**WORK TO COMPLETE**:
Transcribe nothing except the lines below that run from the one with "Where should I" to the one with "Image resolution: width=490", ends included, and do not copy any picture.

**DATA SECTION**:
****************
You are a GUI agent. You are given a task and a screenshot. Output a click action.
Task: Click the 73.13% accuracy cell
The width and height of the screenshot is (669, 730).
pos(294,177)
****************
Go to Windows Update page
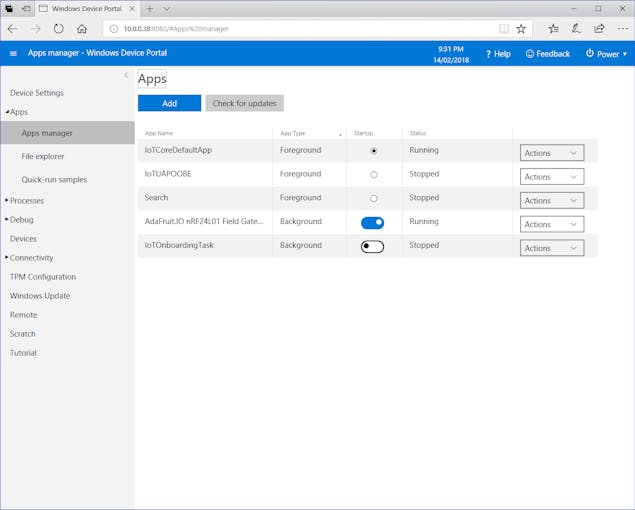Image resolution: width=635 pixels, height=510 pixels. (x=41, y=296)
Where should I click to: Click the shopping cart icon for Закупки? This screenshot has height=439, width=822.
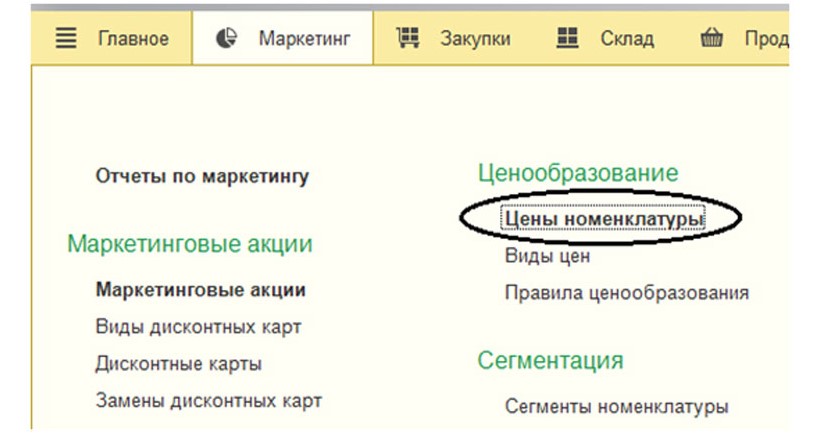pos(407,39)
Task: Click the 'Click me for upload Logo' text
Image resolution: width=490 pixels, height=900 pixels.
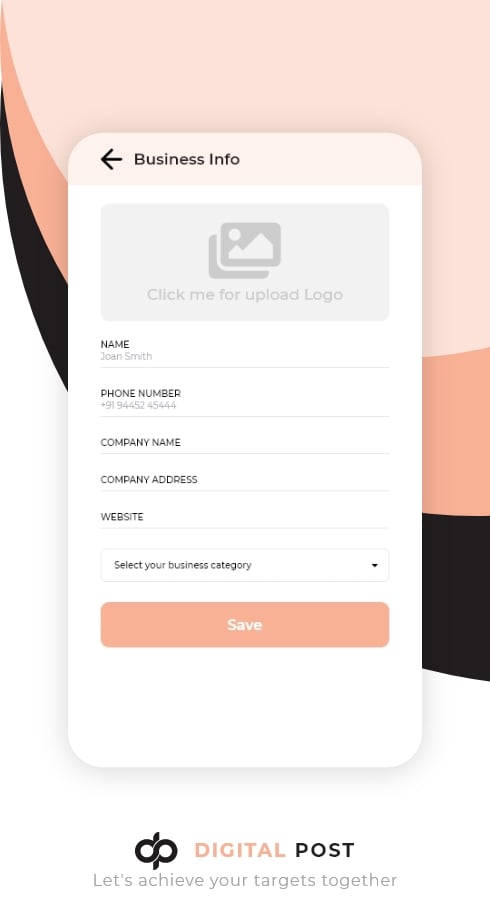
****************
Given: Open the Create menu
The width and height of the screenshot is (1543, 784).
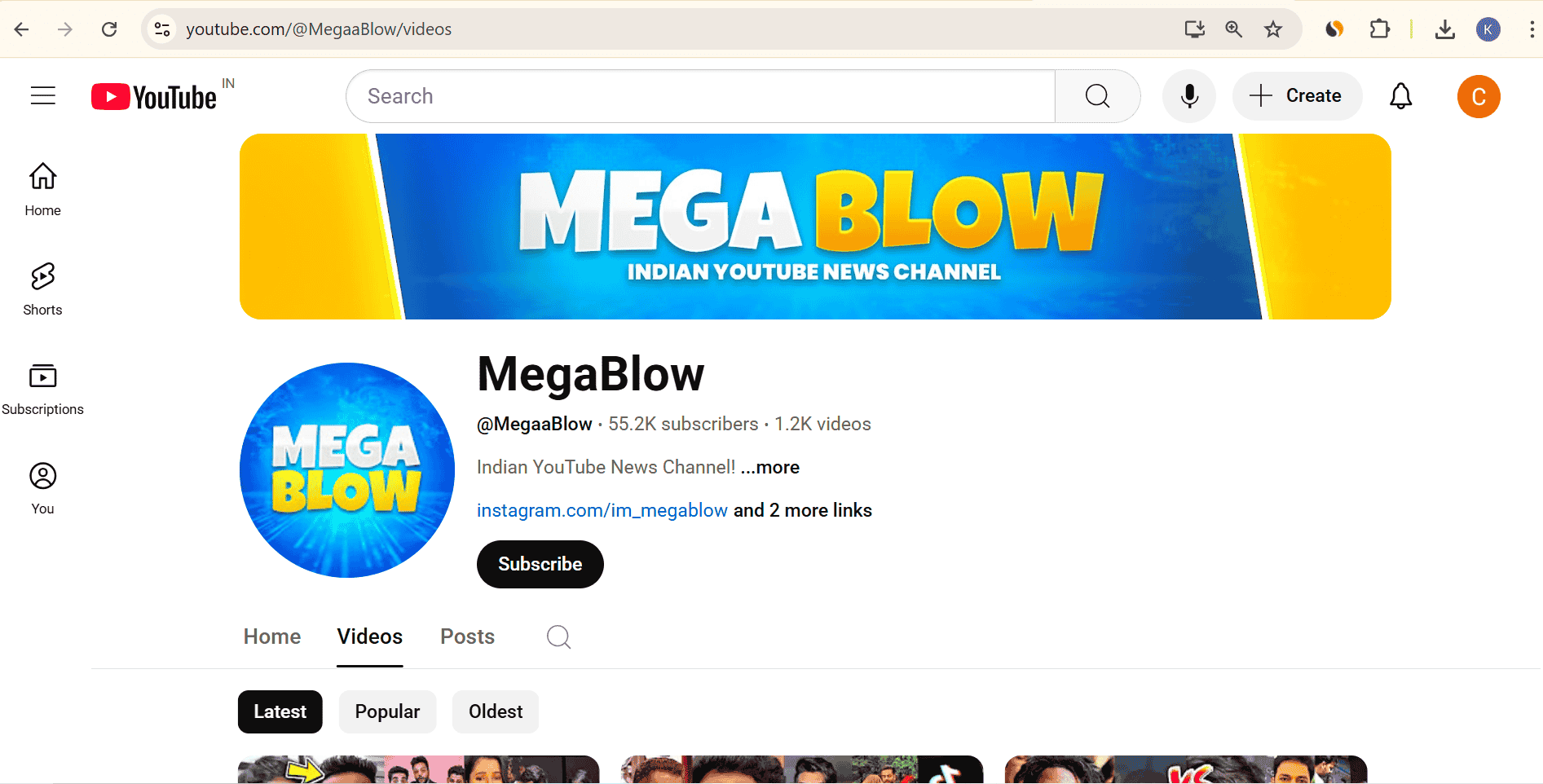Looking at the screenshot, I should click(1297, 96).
****************
**EXERCISE ANSWER**:
Where should I click to: Click the shopping cart icon for Закупки? This screenshot has height=439, width=822.
pos(407,39)
Task: Click the 'Click me for upload Logo' text
Image resolution: width=490 pixels, height=900 pixels.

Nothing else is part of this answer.